WHAT YOU WILL DO:
Give back all of the records exactly.

TASK INPUTS:

---------------

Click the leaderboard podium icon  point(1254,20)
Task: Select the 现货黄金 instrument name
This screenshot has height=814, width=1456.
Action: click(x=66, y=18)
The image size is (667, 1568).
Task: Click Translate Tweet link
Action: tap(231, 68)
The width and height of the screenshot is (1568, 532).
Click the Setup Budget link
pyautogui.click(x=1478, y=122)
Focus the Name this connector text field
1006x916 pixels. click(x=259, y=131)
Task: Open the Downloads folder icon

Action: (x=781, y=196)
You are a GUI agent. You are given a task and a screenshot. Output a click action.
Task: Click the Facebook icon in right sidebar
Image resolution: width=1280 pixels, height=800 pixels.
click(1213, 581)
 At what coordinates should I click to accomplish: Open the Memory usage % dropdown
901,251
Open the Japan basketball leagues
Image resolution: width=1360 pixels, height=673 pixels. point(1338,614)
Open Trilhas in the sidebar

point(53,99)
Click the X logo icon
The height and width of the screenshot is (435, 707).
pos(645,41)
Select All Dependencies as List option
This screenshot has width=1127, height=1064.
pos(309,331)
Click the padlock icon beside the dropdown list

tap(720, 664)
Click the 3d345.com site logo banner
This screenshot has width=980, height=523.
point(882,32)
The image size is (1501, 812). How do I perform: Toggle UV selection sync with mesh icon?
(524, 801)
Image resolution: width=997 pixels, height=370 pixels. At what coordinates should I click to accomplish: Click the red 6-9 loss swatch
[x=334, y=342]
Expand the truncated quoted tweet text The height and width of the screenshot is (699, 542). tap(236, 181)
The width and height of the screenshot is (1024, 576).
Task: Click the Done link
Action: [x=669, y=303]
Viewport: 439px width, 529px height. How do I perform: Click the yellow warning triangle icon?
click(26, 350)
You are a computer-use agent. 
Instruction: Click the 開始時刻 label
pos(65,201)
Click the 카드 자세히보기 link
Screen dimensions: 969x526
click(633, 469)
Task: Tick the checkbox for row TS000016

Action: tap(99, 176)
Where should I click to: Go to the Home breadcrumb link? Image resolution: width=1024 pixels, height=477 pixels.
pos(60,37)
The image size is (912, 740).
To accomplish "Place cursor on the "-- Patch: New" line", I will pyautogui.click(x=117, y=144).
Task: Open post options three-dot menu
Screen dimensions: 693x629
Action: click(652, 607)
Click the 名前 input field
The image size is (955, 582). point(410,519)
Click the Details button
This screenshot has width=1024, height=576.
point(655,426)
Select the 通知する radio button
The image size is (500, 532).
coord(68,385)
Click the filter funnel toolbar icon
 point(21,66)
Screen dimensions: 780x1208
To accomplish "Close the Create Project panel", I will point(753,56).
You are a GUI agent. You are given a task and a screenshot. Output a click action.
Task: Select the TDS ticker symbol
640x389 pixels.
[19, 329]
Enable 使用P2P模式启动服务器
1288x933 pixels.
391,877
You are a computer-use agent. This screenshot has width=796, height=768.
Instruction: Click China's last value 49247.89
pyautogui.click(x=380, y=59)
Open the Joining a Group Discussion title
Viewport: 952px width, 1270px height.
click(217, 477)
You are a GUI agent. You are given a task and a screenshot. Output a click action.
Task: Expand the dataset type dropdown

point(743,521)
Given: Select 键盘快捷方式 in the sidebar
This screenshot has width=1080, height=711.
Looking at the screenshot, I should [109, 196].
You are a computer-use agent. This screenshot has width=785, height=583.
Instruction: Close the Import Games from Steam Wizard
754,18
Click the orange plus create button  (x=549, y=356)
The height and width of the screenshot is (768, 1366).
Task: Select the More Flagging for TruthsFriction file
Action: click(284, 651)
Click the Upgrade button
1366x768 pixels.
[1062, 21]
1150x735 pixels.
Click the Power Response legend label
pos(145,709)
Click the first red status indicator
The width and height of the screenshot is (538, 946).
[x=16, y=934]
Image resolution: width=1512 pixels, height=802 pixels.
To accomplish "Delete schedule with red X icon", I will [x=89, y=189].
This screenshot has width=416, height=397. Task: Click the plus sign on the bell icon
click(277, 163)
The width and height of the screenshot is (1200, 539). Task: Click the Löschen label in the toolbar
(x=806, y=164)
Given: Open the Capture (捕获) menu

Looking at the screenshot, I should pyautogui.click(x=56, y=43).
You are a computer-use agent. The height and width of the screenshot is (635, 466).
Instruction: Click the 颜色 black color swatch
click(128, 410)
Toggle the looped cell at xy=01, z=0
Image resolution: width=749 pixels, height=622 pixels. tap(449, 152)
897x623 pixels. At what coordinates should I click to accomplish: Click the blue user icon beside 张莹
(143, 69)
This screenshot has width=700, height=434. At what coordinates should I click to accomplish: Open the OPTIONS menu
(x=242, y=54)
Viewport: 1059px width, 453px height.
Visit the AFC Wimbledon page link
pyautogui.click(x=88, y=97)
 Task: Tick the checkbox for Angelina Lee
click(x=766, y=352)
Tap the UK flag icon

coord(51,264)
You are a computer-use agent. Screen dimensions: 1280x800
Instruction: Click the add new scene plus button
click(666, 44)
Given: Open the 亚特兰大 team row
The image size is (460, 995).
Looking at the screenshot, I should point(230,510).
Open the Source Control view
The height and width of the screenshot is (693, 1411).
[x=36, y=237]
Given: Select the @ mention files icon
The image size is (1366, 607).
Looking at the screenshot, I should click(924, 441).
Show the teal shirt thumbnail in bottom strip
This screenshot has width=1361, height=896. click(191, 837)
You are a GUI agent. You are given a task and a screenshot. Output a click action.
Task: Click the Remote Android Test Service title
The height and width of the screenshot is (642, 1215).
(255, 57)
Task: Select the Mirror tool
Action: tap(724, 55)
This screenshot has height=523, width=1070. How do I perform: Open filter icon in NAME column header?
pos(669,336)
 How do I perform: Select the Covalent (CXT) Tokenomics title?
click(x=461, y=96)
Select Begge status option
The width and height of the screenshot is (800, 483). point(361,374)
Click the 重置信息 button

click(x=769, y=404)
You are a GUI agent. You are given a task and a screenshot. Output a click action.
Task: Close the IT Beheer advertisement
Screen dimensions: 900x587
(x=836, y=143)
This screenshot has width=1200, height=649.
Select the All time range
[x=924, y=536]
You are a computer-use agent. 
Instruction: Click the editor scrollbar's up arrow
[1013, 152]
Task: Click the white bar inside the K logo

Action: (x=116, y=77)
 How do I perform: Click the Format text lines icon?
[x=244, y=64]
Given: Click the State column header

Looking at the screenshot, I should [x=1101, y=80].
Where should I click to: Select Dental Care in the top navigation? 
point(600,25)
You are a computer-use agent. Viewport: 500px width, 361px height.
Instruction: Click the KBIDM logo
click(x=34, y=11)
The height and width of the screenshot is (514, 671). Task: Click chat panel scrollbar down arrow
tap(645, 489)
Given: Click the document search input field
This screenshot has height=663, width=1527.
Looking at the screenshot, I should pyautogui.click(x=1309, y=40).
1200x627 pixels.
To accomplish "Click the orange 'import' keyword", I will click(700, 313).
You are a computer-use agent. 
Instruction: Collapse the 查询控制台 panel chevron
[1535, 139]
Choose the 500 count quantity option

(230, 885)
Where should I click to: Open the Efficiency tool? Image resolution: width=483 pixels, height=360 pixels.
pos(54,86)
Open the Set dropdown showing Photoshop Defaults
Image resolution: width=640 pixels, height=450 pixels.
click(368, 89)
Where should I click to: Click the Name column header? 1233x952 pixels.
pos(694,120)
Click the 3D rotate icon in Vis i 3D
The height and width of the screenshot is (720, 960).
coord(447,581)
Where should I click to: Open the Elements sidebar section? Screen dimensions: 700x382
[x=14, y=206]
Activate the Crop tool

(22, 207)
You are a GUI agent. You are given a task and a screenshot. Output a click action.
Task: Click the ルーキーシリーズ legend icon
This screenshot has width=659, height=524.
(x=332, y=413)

---------------

ANSWER SECTION:
Click the leaderboard podium icon  point(1254,20)
Task: Select the 现货黄金 instrument name
This screenshot has height=814, width=1456.
Action: click(x=66, y=18)
The image size is (667, 1568).
Task: Click Translate Tweet link
Action: tap(231, 68)
The width and height of the screenshot is (1568, 532).
Click the Setup Budget link
pyautogui.click(x=1478, y=122)
Focus the Name this connector text field
1006x916 pixels. click(x=259, y=131)
Task: Open the Downloads folder icon

Action: (x=781, y=196)
You are a GUI agent. You are given a task and a screenshot. Output a click action.
Task: Click the Facebook icon in right sidebar
Image resolution: width=1280 pixels, height=800 pixels.
click(1213, 581)
 At what coordinates should I click to accomplish: Open the Memory usage % dropdown
901,251
Open the Japan basketball leagues
Image resolution: width=1360 pixels, height=673 pixels. point(1338,614)
Open Trilhas in the sidebar

point(53,99)
Click the X logo icon
The height and width of the screenshot is (435, 707).
pos(645,41)
Select All Dependencies as List option
This screenshot has width=1127, height=1064.
pos(309,331)
Click the padlock icon beside the dropdown list

tap(720, 664)
Click the 3d345.com site logo banner
This screenshot has width=980, height=523.
point(882,32)
The image size is (1501, 812). How do I perform: Toggle UV selection sync with mesh icon?
(524, 801)
Image resolution: width=997 pixels, height=370 pixels. At what coordinates should I click to accomplish: Click the red 6-9 loss swatch
[x=334, y=342]
Expand the truncated quoted tweet text The height and width of the screenshot is (699, 542). tap(236, 181)
The width and height of the screenshot is (1024, 576).
Task: Click the Done link
Action: [x=669, y=303]
Viewport: 439px width, 529px height. How do I perform: Click the yellow warning triangle icon?
click(26, 350)
You are a computer-use agent. 
Instruction: Click the 開始時刻 label
pos(65,201)
Click the 카드 자세히보기 link
Screen dimensions: 969x526
click(633, 469)
Task: Tick the checkbox for row TS000016

Action: tap(99, 176)
Where should I click to: Go to the Home breadcrumb link? Image resolution: width=1024 pixels, height=477 pixels.
pos(60,37)
The image size is (912, 740).
To accomplish "Place cursor on the "-- Patch: New" line", I will pyautogui.click(x=117, y=144).
Task: Open post options three-dot menu
Screen dimensions: 693x629
Action: click(652, 607)
Click the 名前 input field
The image size is (955, 582). point(410,519)
Click the Details button
This screenshot has width=1024, height=576.
point(655,426)
Select the 通知する radio button
The image size is (500, 532).
coord(68,385)
Click the filter funnel toolbar icon
 point(21,66)
Screen dimensions: 780x1208
To accomplish "Close the Create Project panel", I will point(753,56).
You are a GUI agent. You are given a task and a screenshot. Output a click action.
Task: Select the TDS ticker symbol
640x389 pixels.
[19, 329]
Enable 使用P2P模式启动服务器
1288x933 pixels.
391,877
You are a computer-use agent. This screenshot has width=796, height=768.
Instruction: Click China's last value 49247.89
pyautogui.click(x=380, y=59)
Open the Joining a Group Discussion title
Viewport: 952px width, 1270px height.
click(217, 477)
You are a GUI agent. You are given a task and a screenshot. Output a click action.
Task: Expand the dataset type dropdown

point(743,521)
Given: Select 键盘快捷方式 in the sidebar
This screenshot has width=1080, height=711.
Looking at the screenshot, I should [109, 196].
You are a computer-use agent. This screenshot has width=785, height=583.
Instruction: Close the Import Games from Steam Wizard
754,18
Click the orange plus create button  (x=549, y=356)
The height and width of the screenshot is (768, 1366).
Task: Select the More Flagging for TruthsFriction file
Action: click(284, 651)
Click the Upgrade button
1366x768 pixels.
[1062, 21]
1150x735 pixels.
Click the Power Response legend label
pos(145,709)
Click the first red status indicator
The width and height of the screenshot is (538, 946).
[x=16, y=934]
Image resolution: width=1512 pixels, height=802 pixels.
To accomplish "Delete schedule with red X icon", I will [x=89, y=189].
This screenshot has width=416, height=397. Task: Click the plus sign on the bell icon
click(277, 163)
The width and height of the screenshot is (1200, 539). Task: Click the Löschen label in the toolbar
(x=806, y=164)
Given: Open the Capture (捕获) menu

Looking at the screenshot, I should pyautogui.click(x=56, y=43).
You are a computer-use agent. The height and width of the screenshot is (635, 466).
Instruction: Click the 颜色 black color swatch
click(128, 410)
Toggle the looped cell at xy=01, z=0
Image resolution: width=749 pixels, height=622 pixels. tap(449, 152)
897x623 pixels. At what coordinates should I click to accomplish: Click the blue user icon beside 张莹
(143, 69)
This screenshot has width=700, height=434. At what coordinates should I click to accomplish: Open the OPTIONS menu
(x=242, y=54)
Viewport: 1059px width, 453px height.
Visit the AFC Wimbledon page link
pyautogui.click(x=88, y=97)
 Task: Tick the checkbox for Angelina Lee
click(x=766, y=352)
Tap the UK flag icon

coord(51,264)
You are a computer-use agent. Screen dimensions: 1280x800
Instruction: Click the add new scene plus button
click(666, 44)
Given: Open the 亚特兰大 team row
The image size is (460, 995).
Looking at the screenshot, I should point(230,510).
Open the Source Control view
The height and width of the screenshot is (693, 1411).
[x=36, y=237]
Given: Select the @ mention files icon
The image size is (1366, 607).
Looking at the screenshot, I should click(924, 441).
Show the teal shirt thumbnail in bottom strip
This screenshot has width=1361, height=896. click(191, 837)
You are a GUI agent. You are given a task and a screenshot. Output a click action.
Task: Click the Remote Android Test Service title
The height and width of the screenshot is (642, 1215).
(255, 57)
Task: Select the Mirror tool
Action: tap(724, 55)
This screenshot has height=523, width=1070. How do I perform: Open filter icon in NAME column header?
pos(669,336)
 How do I perform: Select the Covalent (CXT) Tokenomics title?
click(x=461, y=96)
Select Begge status option
The width and height of the screenshot is (800, 483). point(361,374)
Click the 重置信息 button

click(x=769, y=404)
You are a GUI agent. You are given a task and a screenshot. Output a click action.
Task: Close the IT Beheer advertisement
Screen dimensions: 900x587
(x=836, y=143)
This screenshot has width=1200, height=649.
Select the All time range
[x=924, y=536]
You are a computer-use agent. 
Instruction: Click the editor scrollbar's up arrow
[1013, 152]
Task: Click the white bar inside the K logo

Action: (x=116, y=77)
 How do I perform: Click the Format text lines icon?
[x=244, y=64]
Given: Click the State column header

Looking at the screenshot, I should [x=1101, y=80].
Where should I click to: Select Dental Care in the top navigation? 
point(600,25)
You are a computer-use agent. Viewport: 500px width, 361px height.
Instruction: Click the KBIDM logo
click(x=34, y=11)
The height and width of the screenshot is (514, 671). Task: Click chat panel scrollbar down arrow
tap(645, 489)
Given: Click the document search input field
This screenshot has height=663, width=1527.
Looking at the screenshot, I should pyautogui.click(x=1309, y=40).
1200x627 pixels.
To accomplish "Click the orange 'import' keyword", I will click(700, 313).
You are a computer-use agent. 
Instruction: Collapse the 查询控制台 panel chevron
[1535, 139]
Choose the 500 count quantity option

(230, 885)
Where should I click to: Open the Efficiency tool? Image resolution: width=483 pixels, height=360 pixels.
pos(54,86)
Open the Set dropdown showing Photoshop Defaults
Image resolution: width=640 pixels, height=450 pixels.
click(368, 89)
Where should I click to: Click the Name column header? 1233x952 pixels.
pos(694,120)
Click the 3D rotate icon in Vis i 3D
The height and width of the screenshot is (720, 960).
coord(447,581)
Where should I click to: Open the Elements sidebar section? Screen dimensions: 700x382
[x=14, y=206]
Activate the Crop tool

(22, 207)
You are a GUI agent. You are given a task and a screenshot. Output a click action.
Task: Click the ルーキーシリーズ legend icon
This screenshot has width=659, height=524.
(x=332, y=413)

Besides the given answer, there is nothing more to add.